What this task involves
Please set down the lines from the first one through the line containing "point(721,346)", with both ends included. Leave the pictures out of your answer.

Screen grounding examples:
--- Start ---

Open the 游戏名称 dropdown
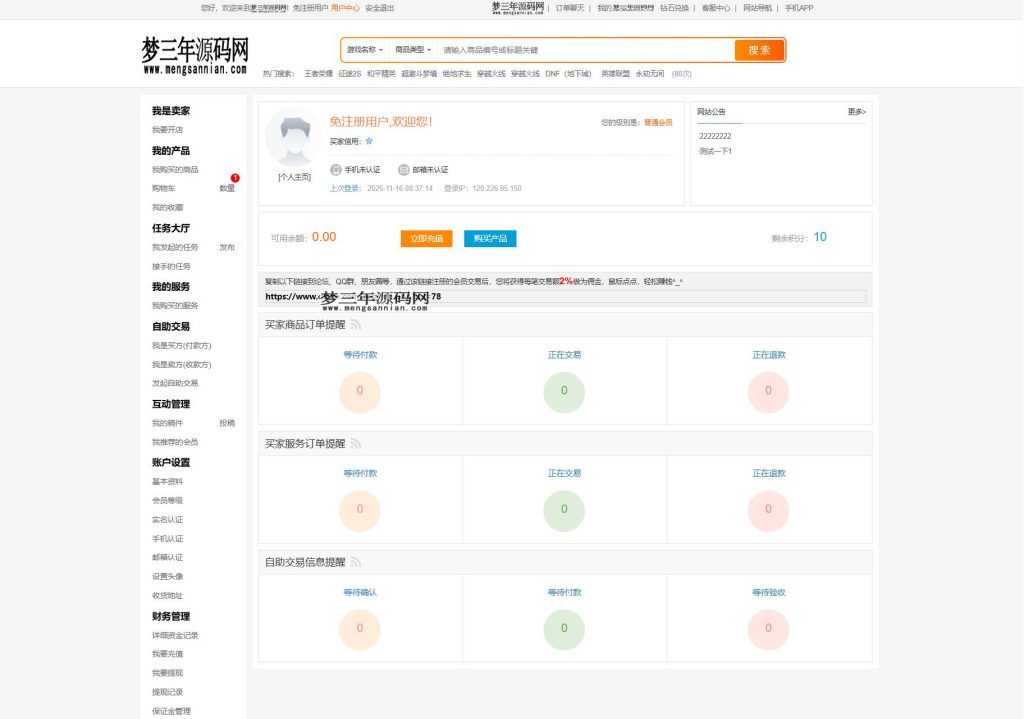1024x719 pixels. pyautogui.click(x=363, y=49)
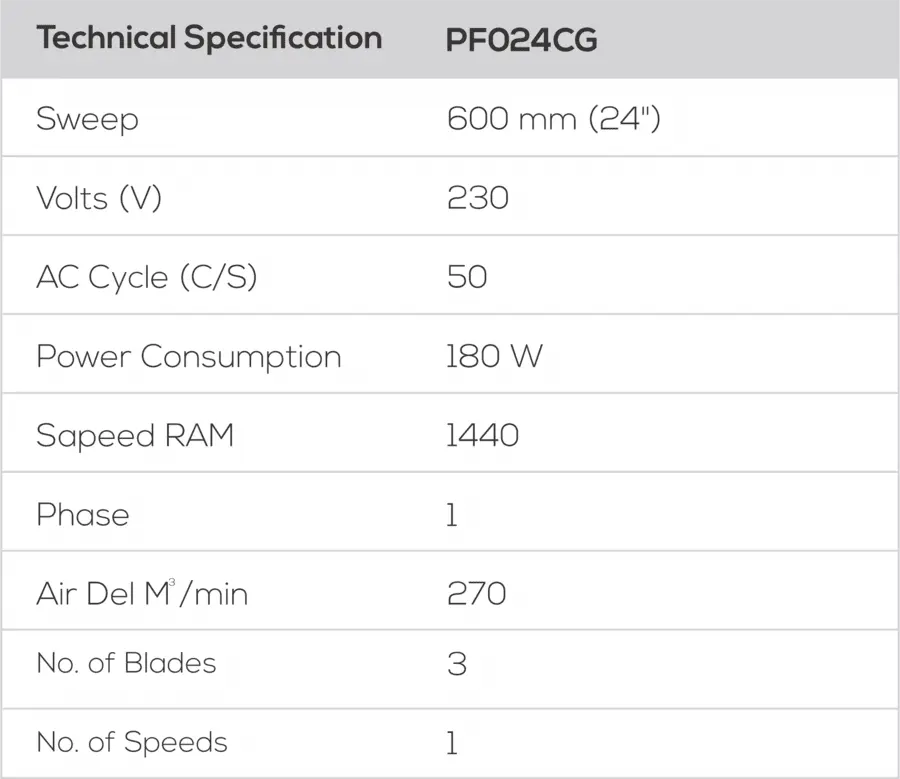
Task: Select the Phase value 1
Action: pyautogui.click(x=452, y=514)
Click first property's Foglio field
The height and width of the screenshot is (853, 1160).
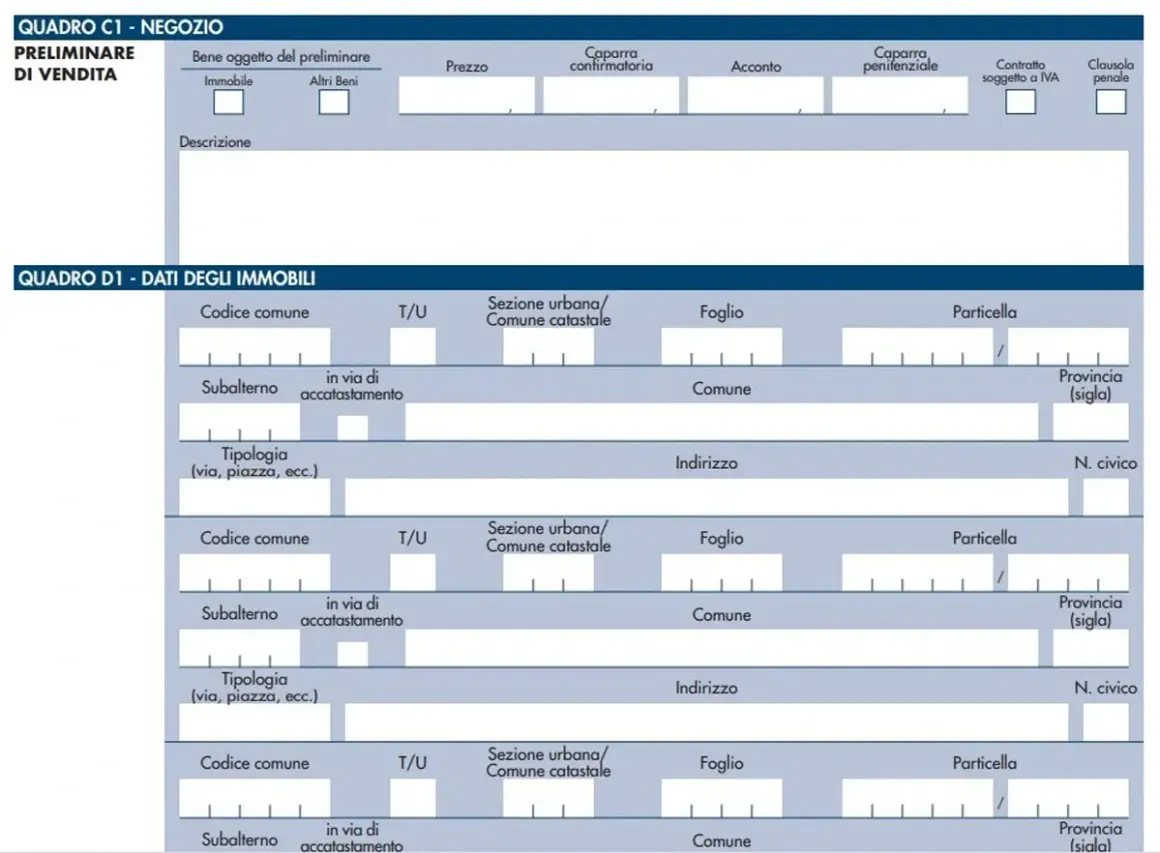point(721,346)
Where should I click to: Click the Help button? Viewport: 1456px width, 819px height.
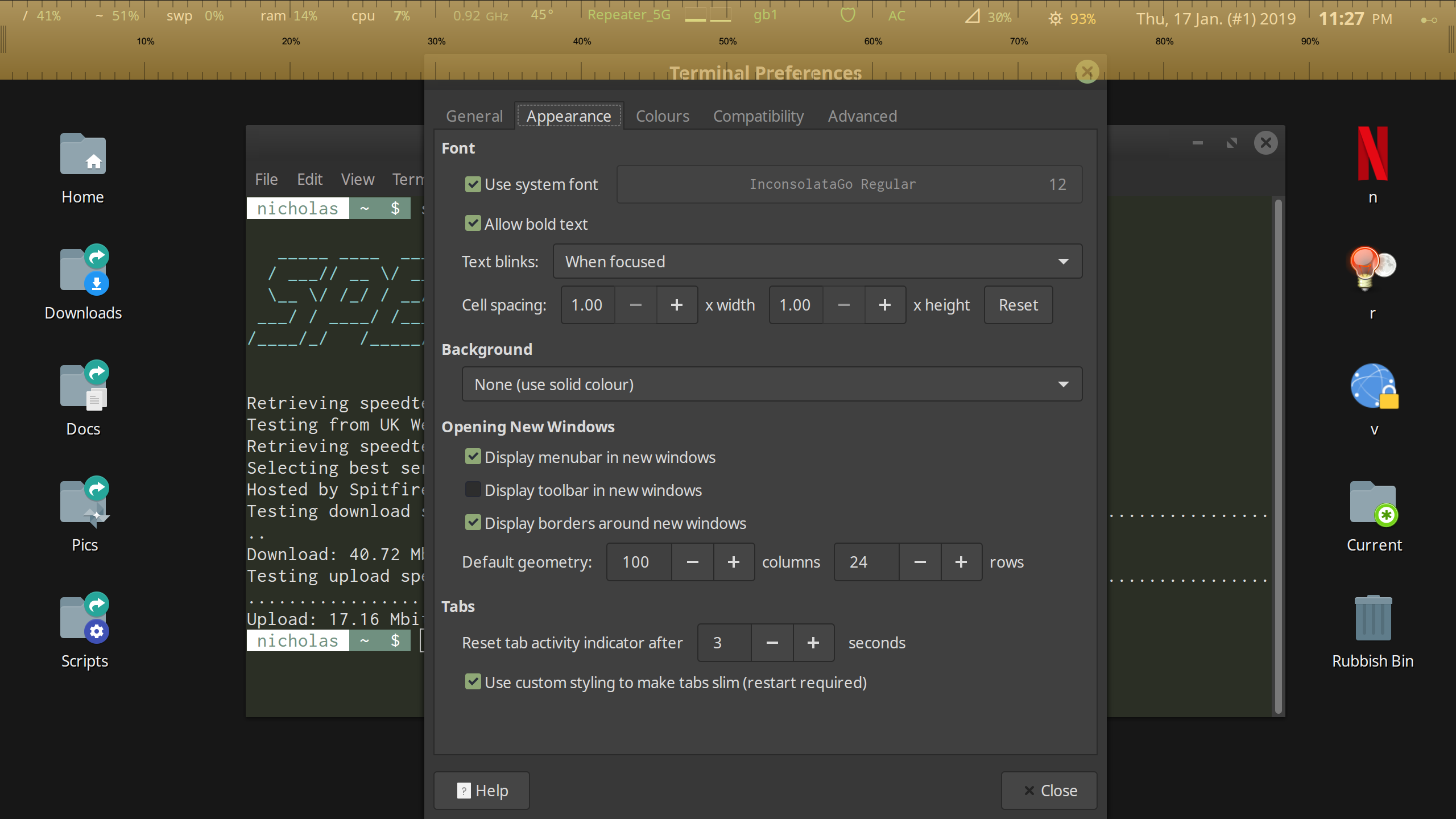482,791
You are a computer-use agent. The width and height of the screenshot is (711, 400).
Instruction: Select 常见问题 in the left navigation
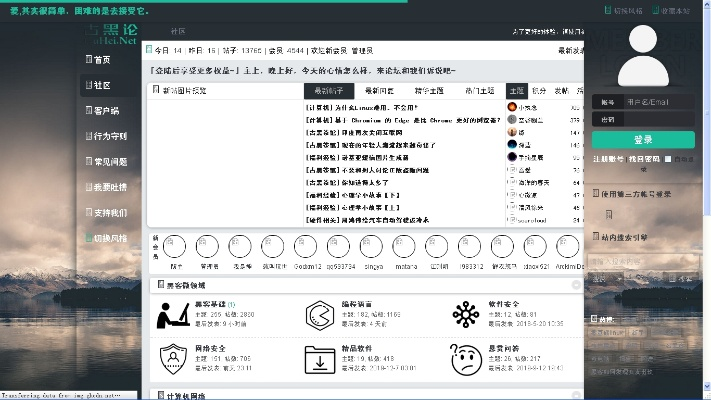(109, 161)
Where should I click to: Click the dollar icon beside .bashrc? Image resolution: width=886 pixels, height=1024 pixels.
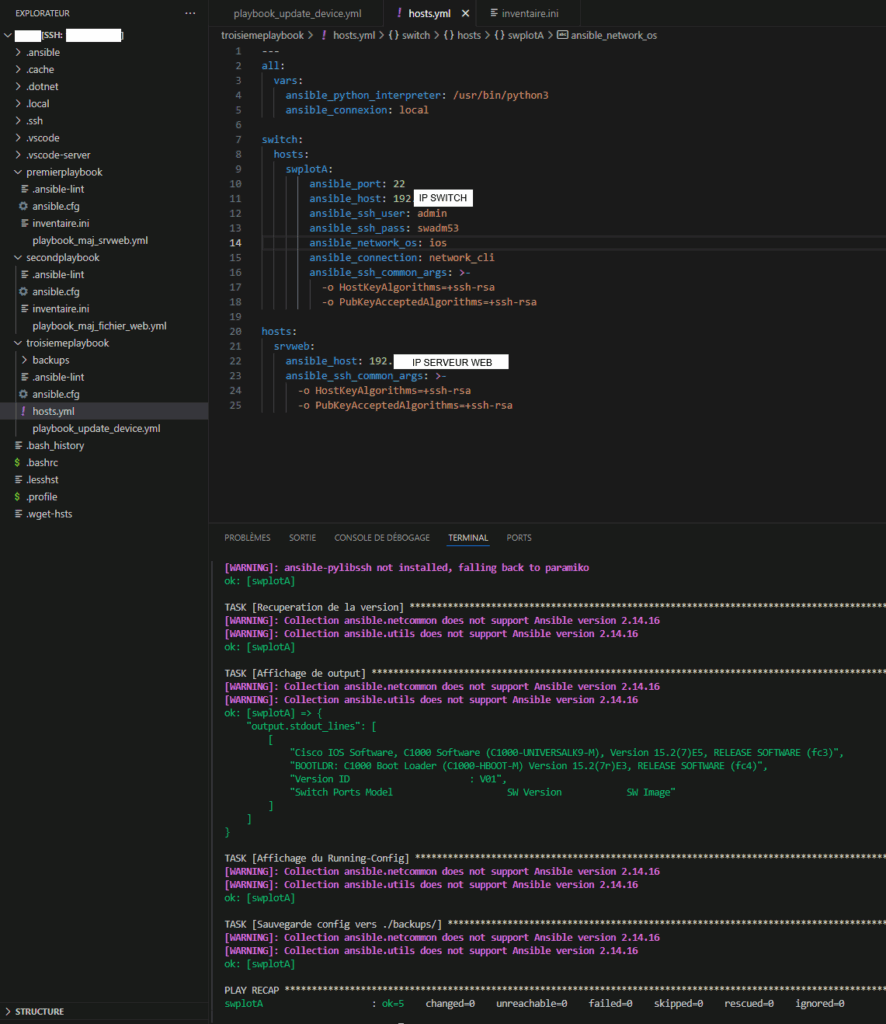(17, 463)
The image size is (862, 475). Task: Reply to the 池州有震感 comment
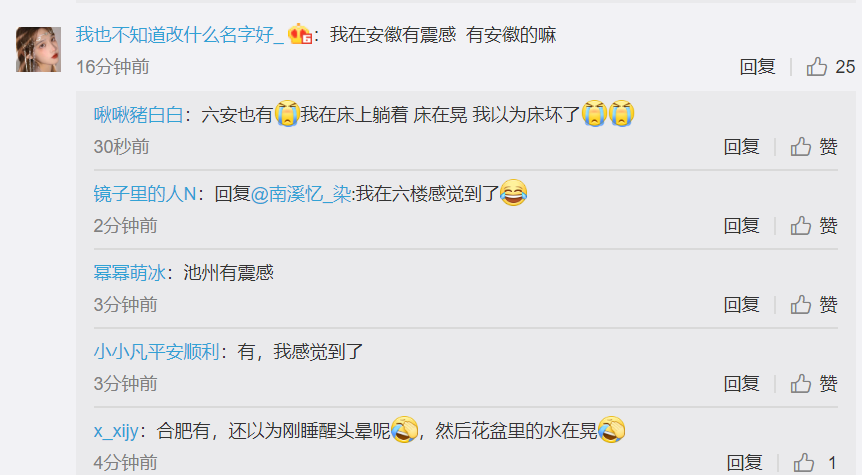coord(742,305)
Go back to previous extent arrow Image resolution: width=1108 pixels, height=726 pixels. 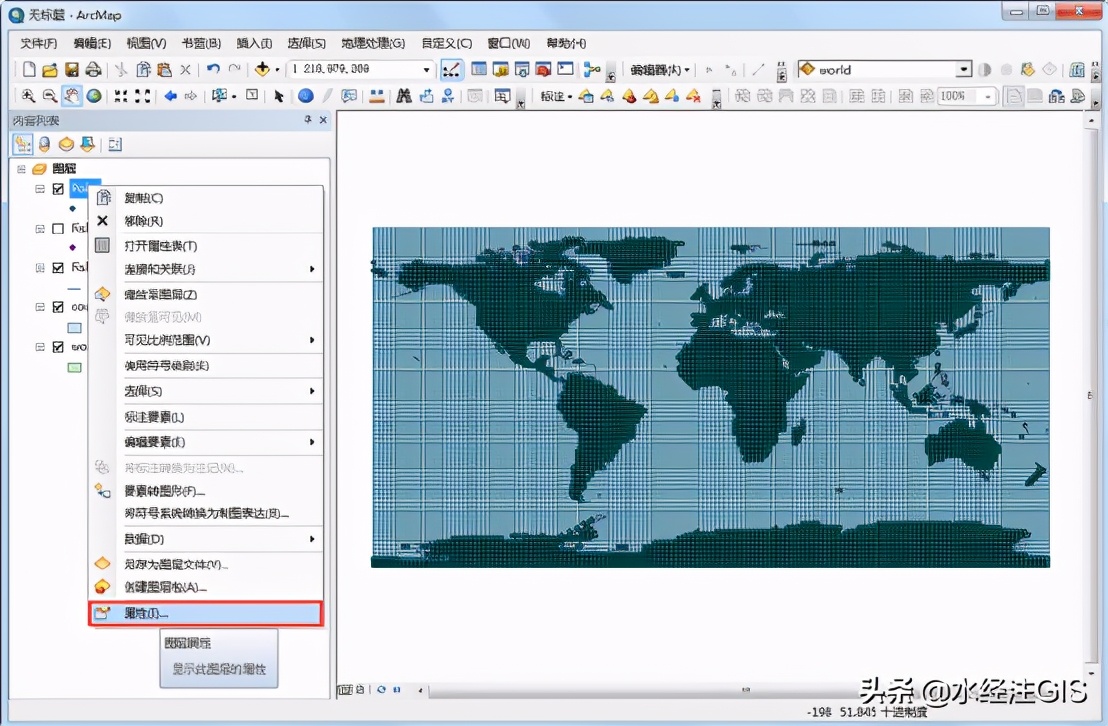tap(170, 96)
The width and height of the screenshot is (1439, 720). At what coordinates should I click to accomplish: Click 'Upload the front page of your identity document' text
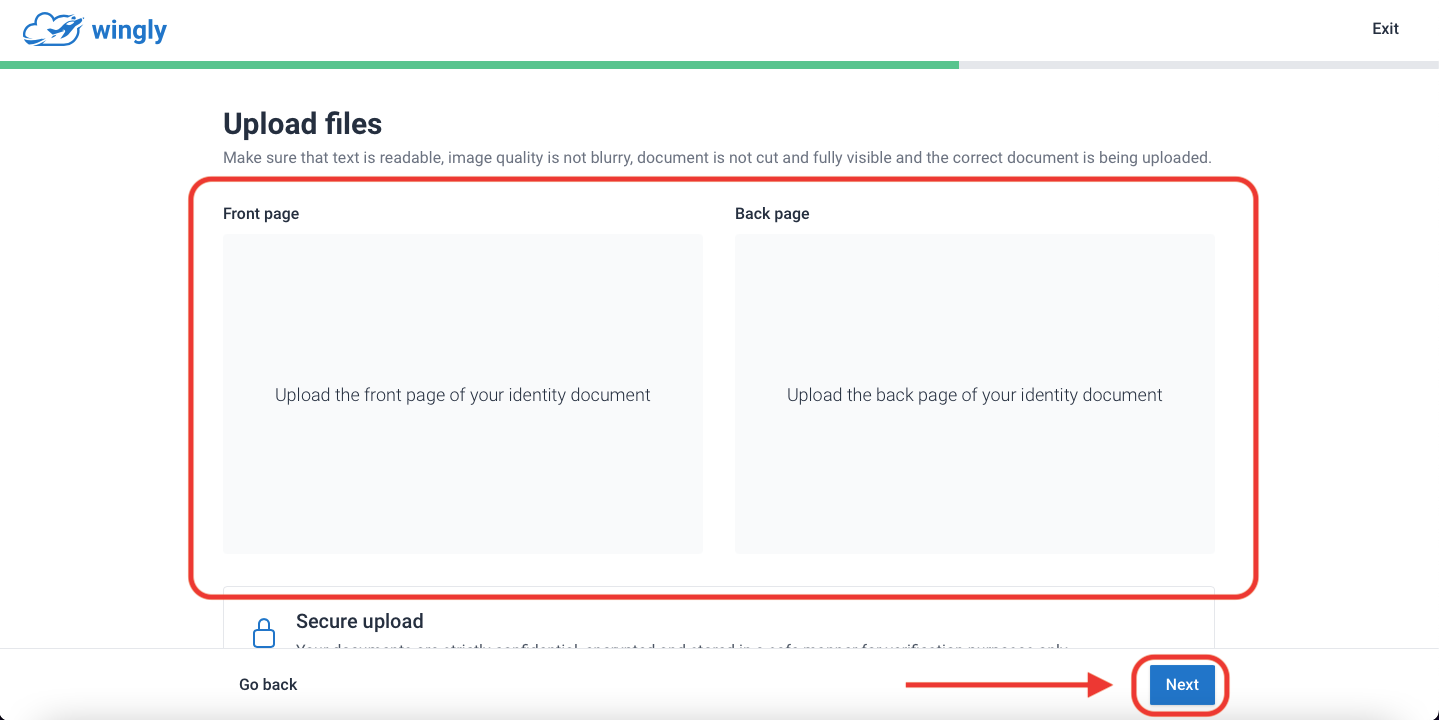click(463, 395)
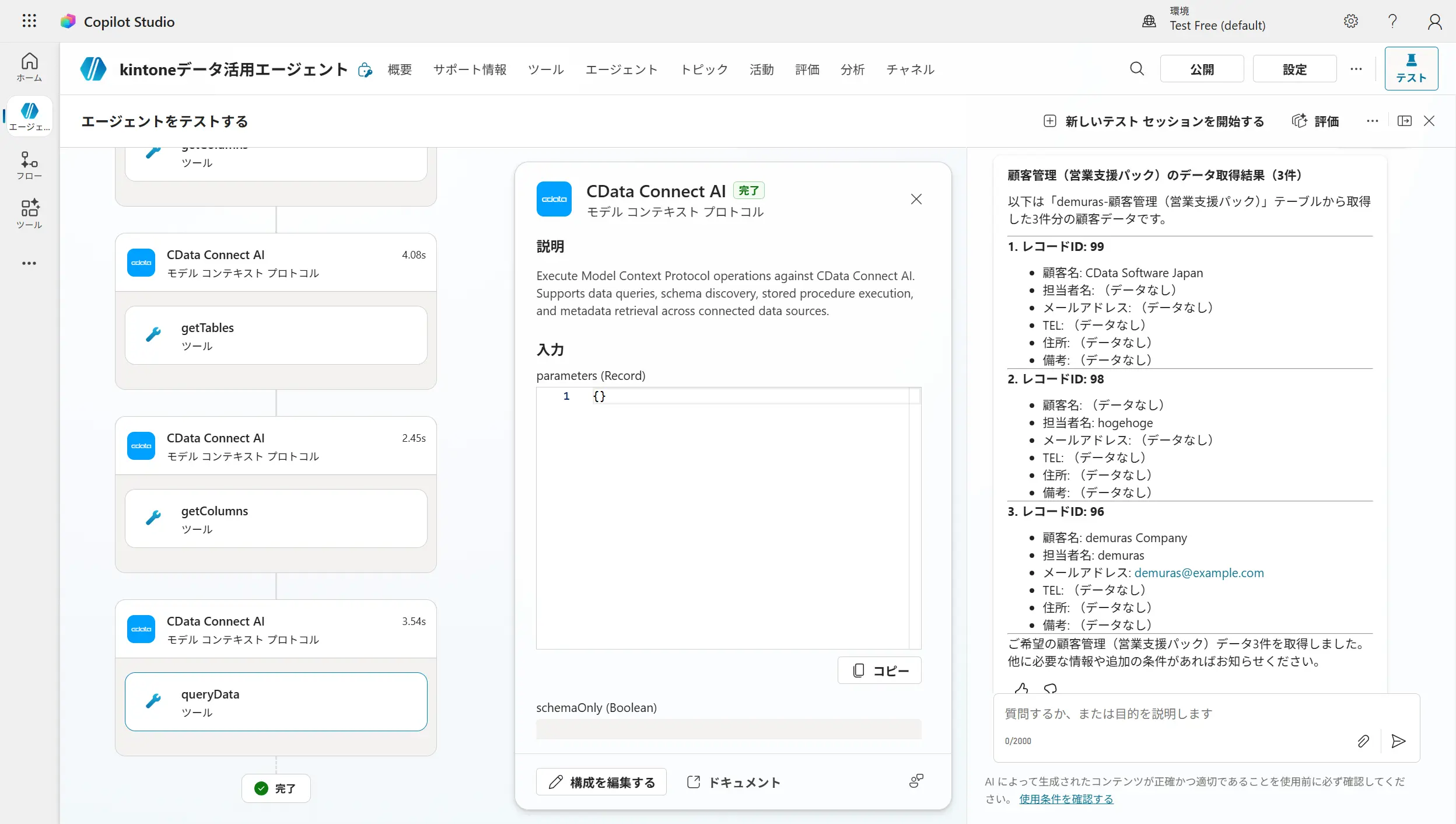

--- End ---

Worked answer
Open the 游戏名称 dropdown
1024x719 pixels. pyautogui.click(x=363, y=49)
Task: Select the Phase value 1
Action: pyautogui.click(x=452, y=514)
Click first property's Foglio field
The height and width of the screenshot is (853, 1160).
point(721,346)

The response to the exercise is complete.